# DOCUMENT EXTRACT:
-*-
You know what the trouble with cyberpunk is these days? It’s getting too bloody difficult to romanticise. Maybe ‘high-tech, low-life’ was a rad thing to say back when people still thought the world wide web was pretty hot stuff (and would actually drop ‘world wide web’ in casual conversation) but now we’re more or less poised on the edge of the future that cyberpunk fiction embodies, and without the guiding hand of an author, the reality is pretty ugly. Hackers aren’t cool Robin Hood figures who can look good in a trench coat even in the middle of summer; they’re bored teenage sociopaths and soulless white-collar security experts. People are using technology to thwart systematic oppression and censorship right now, but the oppression and censorship aren’t coming from gargantuan megacorporations so nobody really seems interested. Domestic hover-drones are right around the corner, but all they’ll be able to do is deliver the Sailor Moon box-sets you ordered off the internet. Cyberpunk is more relevant than ever, but without its obsession with the urban, the nocturnal, the deviant, the shocking, the colourful and the subversive, the heart just isn’t in it. Well done to Neon Struct, then, which manages to reconcile realistic cyberpunk themes with a cyberpunk setting so retro that it’s a wonder nobody straight-facedly drops the term ‘jack in’.

Neon Struct PC game

So here’s how that works: you play as federal secret agent-y person Jillian Cleary – oho, another J.C, very clever – in an alternate-future 2015 where there’s a global lightbulb shortage, Google Glass has somehow gained traction (it’s really a security-grade HUD, but whatever) and bright neon signage never went out of style. It’s a bleak, minimalist world of constant surveillance, information control and powers operating beyond the law, surprisingly contemporary themes that the game is happy to explore when Jillian inevitably ends up on the wrong side of pretty much all of them. If the premise of this cyberpunk immersive sim sounds a wee bit familiar, don’t worry: Neon Struct feels more like a personal tale of being on the run than a globe-trotting conspiracy thriller, and the gameplay is considerably more Thief than Deus Ex, focussed on a core set of skills, items, and stealth systems rather than splurging all over the place with augmentations and a full-blown inventory system and such. You get a light meter, a pair of tap-dancing shoes, lots of dingy corners to cower in, and even the sweet slide move that was in Eldritch – made by the same chap, incidentally – though fortunately without the associated ability to bunnyhop past everything and more or less break the game. On the contrary, stealth in Neon Struct feels methodical, rewarding the player who sits back and carefully maps out a plan over the player who wings it and hopes that running across a tiled floor doesn’t bring every guard in the building down on them. Dishonored has catered to my disgusting frothing impatience far too effectively to stop this feeling a wee bit tedious at times, especially when I’m watching an oblivious citizen slowly shuffle across the floor I need to cross for the third or fourth time, but when a game tries so hard to be Thief with every fibre of its being, you can’t help but respect it for capturing the pacing too.
-*-
# SUPPLIED DATA:
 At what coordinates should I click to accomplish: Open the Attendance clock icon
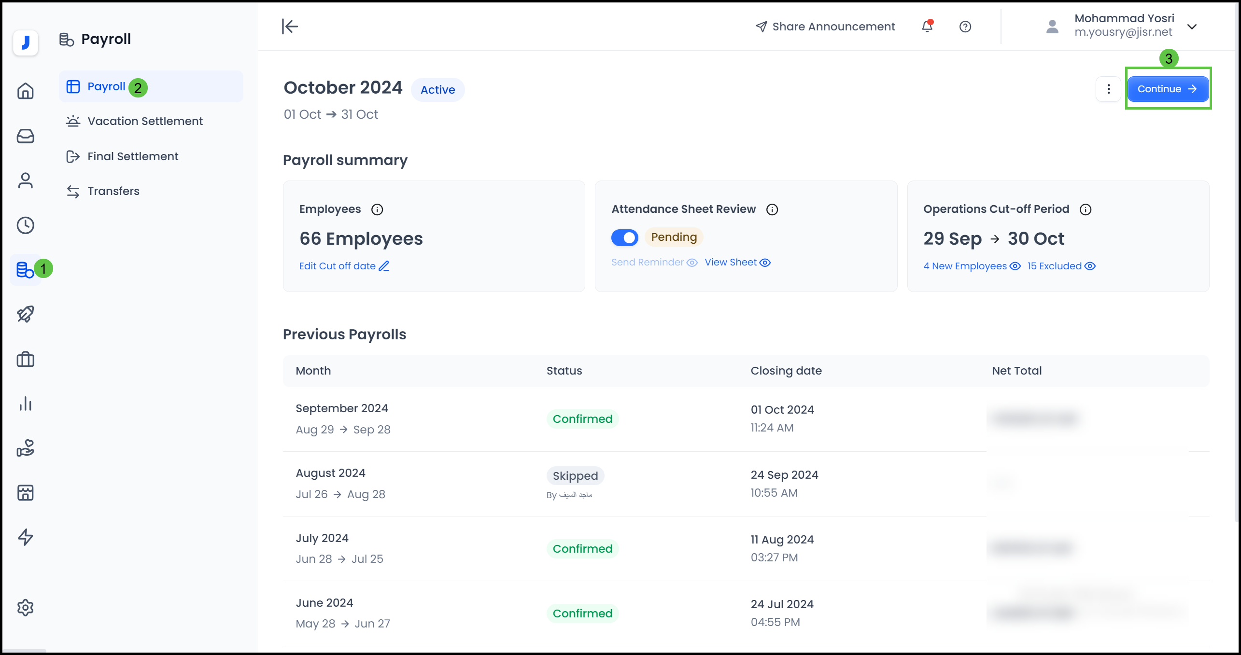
-*-
# GIVEN PROBLEM 1:
List every video game mentioned in the Neon Struct review other than Neon Struct itself.
# GIVEN PROBLEM 2:
Extend the Neon Struct review with a few more paragraphs, starting right after its final sentence.

# TASK OUTPUT 1:
Thief, Deus Ex, Eldritch, Dishonored

# TASK OUTPUT 2:
Neon Struct PC game

Especially when Neon Struct feels like the first immersive sim in a while to actually get level design more or less on the mark. I’m not going to spend too much time praising it for its non-linearity because let’s face it: that’s the base-line, especially for a Thief-like. What Neon Struct’s levels do well is believable structure; many of them are just buildings, full of rooms without explicit gameplay purpose and innumerable ways to get from anywhere to anywhere else, and while this would spell doom for any kind of scripted experience – nobody wants their daring escape halted when they accidentally stumble into the toilet – it’s the kind of hands-off approach that works swimmingly with something this dynamic. The lack of a map seems like a bit of a poke in the eye, especially for some of the larger sprawling missions, but it does lend itself well to the kind of meandering, opportunistic traversal of levels that more or less characterised my playing style for Thief II. The difference, of course, is that unlike Thief II your primary goal isn’t to walk into a building and walk out again later carrying enough gold to make teeth for every beggar in the land, so obviously loot is no longer your main motivation to poke around in the dark. Instead, exploration is largely rewarded with finding and signing geocaches in obscure corners of the map, which grant you Hitman-esque distraction coins to use on guards. It’s a nice feature that fills the hole left by no longer being able to snatch all the silverware, but aren’t we on the run from a shadowy all-seeing power here? At every twist and turn the game is like “you shouldn’t have chatted with that clerk, now the agency knows your exact location!” and yet Jillian is happy to leave a literal paper trail everywhere she goes. No wonder the future-present is in such a mess if secret agents are this naïve.

Neon Struct PC game

Alright, maybe Jillian is an exception. For the most part, the security you’re going up against is actually fairly reasonable: the AI does the usual boring stealth guard business of patrolling in fixed routes or staring blankly out of windows ad infinitum – I mean, if you lived in a dystopian future, wouldn’t you? – but apart from situations where it’s possible to stymie them by hiding somewhere that’s technically accessible but might as well be on the moon according to their pathfinding, guards are usually pretty good at sussing you out. They’ll even be alerted by lights suddenly going out or doors spontaneously swinging open right in front of them, though sadly I have yet to find an NPC that takes this to mean they’re being haunted by a poltergeist and runs in the opposite direction. I only wish that the levels’ electronic security measures could, uh, measure up to that: some doors need keycards and some need numeric codes, but most of them can just be hacked by bringing up your future-GameBoy and playing a round or two of Breakout, which – while a neat, scalable minigame in its own right – feels a little bit too straightforward at times. You could draw parallels with Thief again, and the way that keys could let you bypass a couple of seconds of panicked lockpicking if you were in a bit of a hurry, but the difference is that Thief was prepared to put down its foot occasionally and say “come back with the bloody key or don’t come back at all”, while Neon Struct feels so terrified of gating the player that it’ll let you bypass just about every barrier with ease. I’m not asking that vital objectives are locked away until I hunt down a code arbitrarily stashed away elsewhere in the level, but when you can get anywhere you want through a combination of five-second minigames and keycards opportunistically pinched from whoever happens to be passing by, nowhere feels especially secure.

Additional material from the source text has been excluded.